### Supplied material ###

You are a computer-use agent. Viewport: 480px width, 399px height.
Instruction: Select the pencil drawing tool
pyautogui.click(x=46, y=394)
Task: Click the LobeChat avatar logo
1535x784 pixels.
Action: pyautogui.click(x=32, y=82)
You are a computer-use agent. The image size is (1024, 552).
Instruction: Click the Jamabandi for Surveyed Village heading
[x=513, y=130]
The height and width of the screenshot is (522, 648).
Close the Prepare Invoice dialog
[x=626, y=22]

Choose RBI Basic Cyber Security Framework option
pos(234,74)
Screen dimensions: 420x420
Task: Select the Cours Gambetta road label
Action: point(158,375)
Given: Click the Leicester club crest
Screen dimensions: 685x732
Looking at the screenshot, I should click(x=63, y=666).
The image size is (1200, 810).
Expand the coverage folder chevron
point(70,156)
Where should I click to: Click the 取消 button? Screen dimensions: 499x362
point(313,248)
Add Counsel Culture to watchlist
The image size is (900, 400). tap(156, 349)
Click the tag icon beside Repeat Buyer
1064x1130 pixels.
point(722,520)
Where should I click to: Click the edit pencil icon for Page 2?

###

**Requirement:** Transcribe the material in full; every line must match exactly.

**Written solution:**
You are a computer-use agent. Viewport: 480px width, 399px height.
Instruction: Select the pencil drawing tool
pyautogui.click(x=46, y=394)
Task: Click the LobeChat avatar logo
1535x784 pixels.
Action: pyautogui.click(x=32, y=82)
You are a computer-use agent. The image size is (1024, 552).
Instruction: Click the Jamabandi for Surveyed Village heading
[x=513, y=130]
The height and width of the screenshot is (522, 648).
Close the Prepare Invoice dialog
[x=626, y=22]

Choose RBI Basic Cyber Security Framework option
pos(234,74)
Screen dimensions: 420x420
Task: Select the Cours Gambetta road label
Action: point(158,375)
Given: Click the Leicester club crest
Screen dimensions: 685x732
Looking at the screenshot, I should click(x=63, y=666).
The image size is (1200, 810).
Expand the coverage folder chevron
point(70,156)
Where should I click to: Click the 取消 button? Screen dimensions: 499x362
point(313,248)
Add Counsel Culture to watchlist
The image size is (900, 400). tap(156, 349)
Click the tag icon beside Repeat Buyer
1064x1130 pixels.
point(722,520)
Where should I click to: Click the edit pencil icon for Page 2?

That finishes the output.